**Objetivo**
Convierte en una tabla Markdown las líneas desde el comienzo hasta la que contiene "Looking at the screenshot, I should (x=790, y=40).", ambas incluidas, sin las líneas en blanco. Pon el número de fila en la columna Nº y el texto de cada línea en la columna Línea.
□ □ □
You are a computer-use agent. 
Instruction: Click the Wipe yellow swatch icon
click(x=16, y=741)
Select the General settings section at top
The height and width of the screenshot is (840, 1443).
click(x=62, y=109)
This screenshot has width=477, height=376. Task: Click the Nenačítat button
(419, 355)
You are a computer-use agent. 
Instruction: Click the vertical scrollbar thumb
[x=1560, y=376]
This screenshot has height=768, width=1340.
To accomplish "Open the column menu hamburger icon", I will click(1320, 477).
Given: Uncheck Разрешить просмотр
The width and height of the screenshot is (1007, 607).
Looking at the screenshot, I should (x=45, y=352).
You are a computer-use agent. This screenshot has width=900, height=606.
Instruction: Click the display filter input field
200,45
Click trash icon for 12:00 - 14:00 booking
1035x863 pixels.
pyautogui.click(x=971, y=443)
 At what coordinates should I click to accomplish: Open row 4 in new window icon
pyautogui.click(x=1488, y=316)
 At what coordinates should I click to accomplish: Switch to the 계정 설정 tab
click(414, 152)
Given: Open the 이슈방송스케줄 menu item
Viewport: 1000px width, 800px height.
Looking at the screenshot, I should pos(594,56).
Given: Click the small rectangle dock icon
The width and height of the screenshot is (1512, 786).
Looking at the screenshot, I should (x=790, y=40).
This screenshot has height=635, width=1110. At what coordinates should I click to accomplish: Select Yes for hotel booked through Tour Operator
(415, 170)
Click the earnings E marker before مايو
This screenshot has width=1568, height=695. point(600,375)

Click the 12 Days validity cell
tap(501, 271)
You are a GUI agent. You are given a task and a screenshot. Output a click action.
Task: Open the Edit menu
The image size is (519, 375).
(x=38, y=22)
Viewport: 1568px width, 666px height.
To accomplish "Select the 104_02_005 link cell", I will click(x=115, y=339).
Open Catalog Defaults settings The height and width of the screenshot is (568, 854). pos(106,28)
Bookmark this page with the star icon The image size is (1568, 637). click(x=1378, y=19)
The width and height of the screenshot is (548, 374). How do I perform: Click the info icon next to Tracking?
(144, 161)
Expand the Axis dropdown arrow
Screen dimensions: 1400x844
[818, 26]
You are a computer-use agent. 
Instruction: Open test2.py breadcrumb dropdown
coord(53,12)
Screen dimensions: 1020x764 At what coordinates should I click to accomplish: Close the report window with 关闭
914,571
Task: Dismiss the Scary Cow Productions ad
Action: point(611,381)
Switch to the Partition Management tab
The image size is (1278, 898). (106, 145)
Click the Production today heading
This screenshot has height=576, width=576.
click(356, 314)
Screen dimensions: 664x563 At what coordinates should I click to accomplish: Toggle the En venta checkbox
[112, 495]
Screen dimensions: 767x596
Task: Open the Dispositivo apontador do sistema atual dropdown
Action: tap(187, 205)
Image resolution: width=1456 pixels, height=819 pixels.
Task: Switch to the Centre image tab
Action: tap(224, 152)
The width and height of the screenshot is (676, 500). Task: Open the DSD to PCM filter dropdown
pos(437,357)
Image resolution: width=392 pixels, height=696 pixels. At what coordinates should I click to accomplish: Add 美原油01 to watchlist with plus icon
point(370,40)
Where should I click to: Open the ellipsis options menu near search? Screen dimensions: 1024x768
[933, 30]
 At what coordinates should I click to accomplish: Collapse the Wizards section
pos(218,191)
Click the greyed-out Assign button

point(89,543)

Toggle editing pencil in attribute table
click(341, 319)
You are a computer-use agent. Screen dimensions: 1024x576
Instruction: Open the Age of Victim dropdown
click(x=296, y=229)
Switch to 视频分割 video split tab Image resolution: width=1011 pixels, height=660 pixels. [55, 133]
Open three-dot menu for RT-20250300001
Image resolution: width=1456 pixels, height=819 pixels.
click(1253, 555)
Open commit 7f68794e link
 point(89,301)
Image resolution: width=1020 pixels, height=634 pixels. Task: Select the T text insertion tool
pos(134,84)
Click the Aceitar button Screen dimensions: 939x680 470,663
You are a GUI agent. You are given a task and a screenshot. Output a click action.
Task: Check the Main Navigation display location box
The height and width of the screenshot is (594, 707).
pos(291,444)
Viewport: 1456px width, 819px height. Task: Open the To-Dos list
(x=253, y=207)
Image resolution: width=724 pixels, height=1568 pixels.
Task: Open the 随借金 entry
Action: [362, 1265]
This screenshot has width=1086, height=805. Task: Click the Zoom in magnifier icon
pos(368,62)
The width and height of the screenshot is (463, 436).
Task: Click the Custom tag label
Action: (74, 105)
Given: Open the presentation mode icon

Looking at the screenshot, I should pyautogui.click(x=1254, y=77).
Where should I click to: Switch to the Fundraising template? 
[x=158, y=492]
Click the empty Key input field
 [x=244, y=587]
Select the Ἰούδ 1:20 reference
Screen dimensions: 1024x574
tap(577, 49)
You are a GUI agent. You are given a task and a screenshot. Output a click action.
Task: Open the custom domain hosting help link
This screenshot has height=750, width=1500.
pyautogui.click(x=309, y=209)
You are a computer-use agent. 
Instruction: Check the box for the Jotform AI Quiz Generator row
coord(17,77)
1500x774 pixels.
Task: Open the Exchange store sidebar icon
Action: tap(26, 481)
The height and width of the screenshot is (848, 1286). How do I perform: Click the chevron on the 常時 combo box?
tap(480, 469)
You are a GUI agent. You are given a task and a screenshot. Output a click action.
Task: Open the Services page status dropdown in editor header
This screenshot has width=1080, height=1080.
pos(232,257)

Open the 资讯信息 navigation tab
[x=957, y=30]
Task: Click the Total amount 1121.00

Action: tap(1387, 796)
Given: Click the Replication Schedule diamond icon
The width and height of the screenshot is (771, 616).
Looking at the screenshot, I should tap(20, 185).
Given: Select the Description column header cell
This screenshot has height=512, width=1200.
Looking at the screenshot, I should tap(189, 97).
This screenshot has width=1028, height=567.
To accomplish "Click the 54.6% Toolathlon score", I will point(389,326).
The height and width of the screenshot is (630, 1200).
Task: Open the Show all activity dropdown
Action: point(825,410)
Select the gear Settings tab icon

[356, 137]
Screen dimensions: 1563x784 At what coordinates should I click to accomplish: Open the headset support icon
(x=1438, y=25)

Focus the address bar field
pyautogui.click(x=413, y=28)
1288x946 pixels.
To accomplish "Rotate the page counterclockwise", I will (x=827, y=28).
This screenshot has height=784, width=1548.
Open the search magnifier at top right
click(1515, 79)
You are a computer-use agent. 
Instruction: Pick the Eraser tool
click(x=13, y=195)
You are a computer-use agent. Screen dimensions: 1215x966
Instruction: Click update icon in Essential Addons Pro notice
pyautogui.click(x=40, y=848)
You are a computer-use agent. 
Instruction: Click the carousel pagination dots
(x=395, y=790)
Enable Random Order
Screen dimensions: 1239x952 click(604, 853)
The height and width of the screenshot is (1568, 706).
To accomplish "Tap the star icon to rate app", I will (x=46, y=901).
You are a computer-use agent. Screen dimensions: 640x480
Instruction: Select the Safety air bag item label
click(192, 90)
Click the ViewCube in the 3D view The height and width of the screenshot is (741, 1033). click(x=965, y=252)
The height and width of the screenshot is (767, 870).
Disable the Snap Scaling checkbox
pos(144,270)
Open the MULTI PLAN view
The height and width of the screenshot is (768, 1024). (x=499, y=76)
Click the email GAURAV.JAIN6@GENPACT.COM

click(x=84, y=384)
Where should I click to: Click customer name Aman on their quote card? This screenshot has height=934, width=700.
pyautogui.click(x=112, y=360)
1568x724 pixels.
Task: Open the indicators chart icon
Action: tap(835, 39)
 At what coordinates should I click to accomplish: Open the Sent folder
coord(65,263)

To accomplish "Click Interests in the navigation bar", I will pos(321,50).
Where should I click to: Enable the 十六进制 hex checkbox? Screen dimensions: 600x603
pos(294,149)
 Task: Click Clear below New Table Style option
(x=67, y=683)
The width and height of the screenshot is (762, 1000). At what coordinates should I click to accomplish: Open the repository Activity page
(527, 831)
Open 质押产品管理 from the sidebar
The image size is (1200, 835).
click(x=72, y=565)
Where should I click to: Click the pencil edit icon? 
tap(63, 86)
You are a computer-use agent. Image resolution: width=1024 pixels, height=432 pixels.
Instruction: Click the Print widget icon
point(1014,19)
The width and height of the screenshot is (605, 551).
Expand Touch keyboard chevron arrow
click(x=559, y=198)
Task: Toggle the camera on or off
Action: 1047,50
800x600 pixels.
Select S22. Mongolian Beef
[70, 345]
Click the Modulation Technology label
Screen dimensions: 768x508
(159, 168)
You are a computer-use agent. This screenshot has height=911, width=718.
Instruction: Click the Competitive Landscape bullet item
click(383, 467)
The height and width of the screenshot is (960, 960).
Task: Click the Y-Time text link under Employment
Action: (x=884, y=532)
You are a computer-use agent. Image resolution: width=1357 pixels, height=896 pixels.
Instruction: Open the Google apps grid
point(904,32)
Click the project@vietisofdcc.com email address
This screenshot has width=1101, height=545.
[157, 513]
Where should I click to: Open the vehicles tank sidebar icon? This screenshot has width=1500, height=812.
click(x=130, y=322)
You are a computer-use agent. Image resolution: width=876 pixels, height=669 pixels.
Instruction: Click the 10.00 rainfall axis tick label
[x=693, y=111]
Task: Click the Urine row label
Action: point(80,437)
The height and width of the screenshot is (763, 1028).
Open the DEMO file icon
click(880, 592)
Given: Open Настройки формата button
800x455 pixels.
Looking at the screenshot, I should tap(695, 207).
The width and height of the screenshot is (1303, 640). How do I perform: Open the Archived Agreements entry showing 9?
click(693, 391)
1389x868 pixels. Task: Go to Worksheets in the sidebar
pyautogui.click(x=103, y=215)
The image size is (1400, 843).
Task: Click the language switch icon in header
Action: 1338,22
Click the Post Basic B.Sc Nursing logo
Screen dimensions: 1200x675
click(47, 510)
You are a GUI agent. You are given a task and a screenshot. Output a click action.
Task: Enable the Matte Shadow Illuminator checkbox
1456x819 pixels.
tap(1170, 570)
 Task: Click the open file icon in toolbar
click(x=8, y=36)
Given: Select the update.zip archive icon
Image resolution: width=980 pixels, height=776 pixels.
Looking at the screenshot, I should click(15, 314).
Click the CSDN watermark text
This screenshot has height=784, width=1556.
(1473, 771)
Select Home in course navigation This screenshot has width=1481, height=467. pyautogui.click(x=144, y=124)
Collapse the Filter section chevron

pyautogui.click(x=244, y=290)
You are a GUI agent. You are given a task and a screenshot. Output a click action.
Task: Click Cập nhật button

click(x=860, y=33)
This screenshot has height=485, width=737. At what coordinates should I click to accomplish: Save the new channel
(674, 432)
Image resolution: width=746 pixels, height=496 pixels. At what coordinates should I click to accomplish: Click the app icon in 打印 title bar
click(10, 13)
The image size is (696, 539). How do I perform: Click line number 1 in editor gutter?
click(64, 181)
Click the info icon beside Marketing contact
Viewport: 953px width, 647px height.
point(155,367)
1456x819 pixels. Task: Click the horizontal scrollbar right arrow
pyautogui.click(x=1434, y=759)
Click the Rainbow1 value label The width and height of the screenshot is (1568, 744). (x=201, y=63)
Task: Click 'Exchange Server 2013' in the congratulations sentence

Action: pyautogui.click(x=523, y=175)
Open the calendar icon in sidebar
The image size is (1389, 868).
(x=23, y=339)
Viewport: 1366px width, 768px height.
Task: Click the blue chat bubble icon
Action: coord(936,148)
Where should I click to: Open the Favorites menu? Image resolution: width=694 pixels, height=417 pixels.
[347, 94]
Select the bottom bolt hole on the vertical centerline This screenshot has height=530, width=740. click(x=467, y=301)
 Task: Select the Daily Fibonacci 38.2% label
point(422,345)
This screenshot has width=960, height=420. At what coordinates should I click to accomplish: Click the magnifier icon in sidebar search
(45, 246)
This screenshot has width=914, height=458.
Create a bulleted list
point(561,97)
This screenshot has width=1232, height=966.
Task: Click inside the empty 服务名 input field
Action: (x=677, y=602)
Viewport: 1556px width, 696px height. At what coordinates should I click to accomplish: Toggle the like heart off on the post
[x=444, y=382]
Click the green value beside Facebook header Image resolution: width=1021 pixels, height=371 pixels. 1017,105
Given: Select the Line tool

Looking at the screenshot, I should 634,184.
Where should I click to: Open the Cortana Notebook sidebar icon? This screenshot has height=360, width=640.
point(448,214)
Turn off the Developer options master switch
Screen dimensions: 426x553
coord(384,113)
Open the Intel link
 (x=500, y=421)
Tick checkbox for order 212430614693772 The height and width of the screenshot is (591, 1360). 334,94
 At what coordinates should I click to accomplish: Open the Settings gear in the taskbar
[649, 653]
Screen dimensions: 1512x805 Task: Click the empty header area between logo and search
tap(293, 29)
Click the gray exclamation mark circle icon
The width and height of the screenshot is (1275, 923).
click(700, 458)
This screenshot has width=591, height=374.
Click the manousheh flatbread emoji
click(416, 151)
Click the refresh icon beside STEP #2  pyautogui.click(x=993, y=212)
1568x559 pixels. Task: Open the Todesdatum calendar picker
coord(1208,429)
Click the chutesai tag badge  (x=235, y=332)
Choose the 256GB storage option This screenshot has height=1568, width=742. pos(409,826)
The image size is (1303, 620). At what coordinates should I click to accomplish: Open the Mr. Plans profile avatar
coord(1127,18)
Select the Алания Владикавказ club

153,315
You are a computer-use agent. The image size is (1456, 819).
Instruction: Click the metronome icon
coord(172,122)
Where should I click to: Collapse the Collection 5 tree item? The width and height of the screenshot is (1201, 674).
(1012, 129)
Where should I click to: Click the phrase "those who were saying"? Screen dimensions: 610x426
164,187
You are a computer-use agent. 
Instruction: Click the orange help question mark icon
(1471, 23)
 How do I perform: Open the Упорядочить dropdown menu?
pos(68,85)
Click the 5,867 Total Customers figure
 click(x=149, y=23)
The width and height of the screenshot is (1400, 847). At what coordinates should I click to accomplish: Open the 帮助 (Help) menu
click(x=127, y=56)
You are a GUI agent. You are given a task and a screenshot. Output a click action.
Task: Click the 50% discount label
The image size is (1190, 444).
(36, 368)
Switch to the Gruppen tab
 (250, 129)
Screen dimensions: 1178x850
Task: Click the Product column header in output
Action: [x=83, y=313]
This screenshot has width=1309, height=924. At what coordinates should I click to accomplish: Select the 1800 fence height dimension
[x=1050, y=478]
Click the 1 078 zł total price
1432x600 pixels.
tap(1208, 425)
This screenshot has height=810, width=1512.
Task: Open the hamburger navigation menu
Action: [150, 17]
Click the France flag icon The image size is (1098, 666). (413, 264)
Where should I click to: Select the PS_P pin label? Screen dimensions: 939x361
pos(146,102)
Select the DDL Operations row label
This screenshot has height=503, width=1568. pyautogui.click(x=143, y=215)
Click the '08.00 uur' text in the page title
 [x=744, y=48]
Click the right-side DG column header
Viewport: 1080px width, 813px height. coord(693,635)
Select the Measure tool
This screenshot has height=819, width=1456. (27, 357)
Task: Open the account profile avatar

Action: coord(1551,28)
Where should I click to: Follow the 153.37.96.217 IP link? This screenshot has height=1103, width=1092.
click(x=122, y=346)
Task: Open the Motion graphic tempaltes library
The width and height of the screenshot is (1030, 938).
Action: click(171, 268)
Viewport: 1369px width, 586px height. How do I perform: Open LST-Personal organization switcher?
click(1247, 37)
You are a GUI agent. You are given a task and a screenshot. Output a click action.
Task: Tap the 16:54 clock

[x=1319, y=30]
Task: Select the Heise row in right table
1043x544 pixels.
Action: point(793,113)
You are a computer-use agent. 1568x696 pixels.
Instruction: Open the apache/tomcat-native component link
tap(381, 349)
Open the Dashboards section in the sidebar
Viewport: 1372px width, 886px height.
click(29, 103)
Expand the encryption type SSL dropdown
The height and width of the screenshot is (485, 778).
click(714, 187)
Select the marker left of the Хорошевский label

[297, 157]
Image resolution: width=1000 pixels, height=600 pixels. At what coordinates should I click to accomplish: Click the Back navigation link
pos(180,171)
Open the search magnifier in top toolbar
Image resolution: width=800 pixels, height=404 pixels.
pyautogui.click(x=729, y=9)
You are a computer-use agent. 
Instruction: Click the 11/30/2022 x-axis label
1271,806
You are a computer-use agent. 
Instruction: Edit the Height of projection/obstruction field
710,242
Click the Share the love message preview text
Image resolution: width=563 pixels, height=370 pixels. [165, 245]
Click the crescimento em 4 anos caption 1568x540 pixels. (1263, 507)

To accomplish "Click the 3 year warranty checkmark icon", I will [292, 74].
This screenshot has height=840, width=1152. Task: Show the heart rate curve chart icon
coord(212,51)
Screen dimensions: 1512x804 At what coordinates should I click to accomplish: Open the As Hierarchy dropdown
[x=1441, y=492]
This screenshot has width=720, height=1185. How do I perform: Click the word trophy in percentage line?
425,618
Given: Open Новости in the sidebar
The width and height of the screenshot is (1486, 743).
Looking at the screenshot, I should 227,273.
□ □ □
**Resultado**
| Nº | Línea |
|---|---|
| 1 | You are a computer-use agent.  |
| 2 | Instruction: Click the Wipe yellow swatch icon |
| 3 | click(x=16, y=741) |
| 4 | Select the General settings section at top |
| 5 | The height and width of the screenshot is (840, 1443). |
| 6 | click(x=62, y=109) |
| 7 | This screenshot has width=477, height=376. Task: Click the Nenačítat button |
| 8 | (419, 355) |
| 9 | You are a computer-use agent.  |
| 10 | Instruction: Click the vertical scrollbar thumb |
| 11 | [x=1560, y=376] |
| 12 | This screenshot has height=768, width=1340. |
| 13 | To accomplish "Open the column menu hamburger icon", I will click(1320, 477). |
| 14 | Given: Uncheck Разрешить просмотр |
| 15 | The width and height of the screenshot is (1007, 607). |
| 16 | Looking at the screenshot, I should (x=45, y=352). |
| 17 | You are a computer-use agent. This screenshot has width=900, height=606. |
| 18 | Instruction: Click the display filter input field |
| 19 | 200,45 |
| 20 | Click trash icon for 12:00 - 14:00 booking |
| 21 | 1035x863 pixels. |
| 22 | pyautogui.click(x=971, y=443) |
| 23 |  At what coordinates should I click to accomplish: Open row 4 in new window icon |
| 24 | pyautogui.click(x=1488, y=316) |
| 25 |  At what coordinates should I click to accomplish: Switch to the 계정 설정 tab |
| 26 | click(414, 152) |
| 27 | Given: Open the 이슈방송스케줄 menu item |
| 28 | Viewport: 1000px width, 800px height. |
| 29 | Looking at the screenshot, I should pos(594,56). |
| 30 | Given: Click the small rectangle dock icon |
| 31 | The width and height of the screenshot is (1512, 786). |
| 32 | Looking at the screenshot, I should (x=790, y=40). |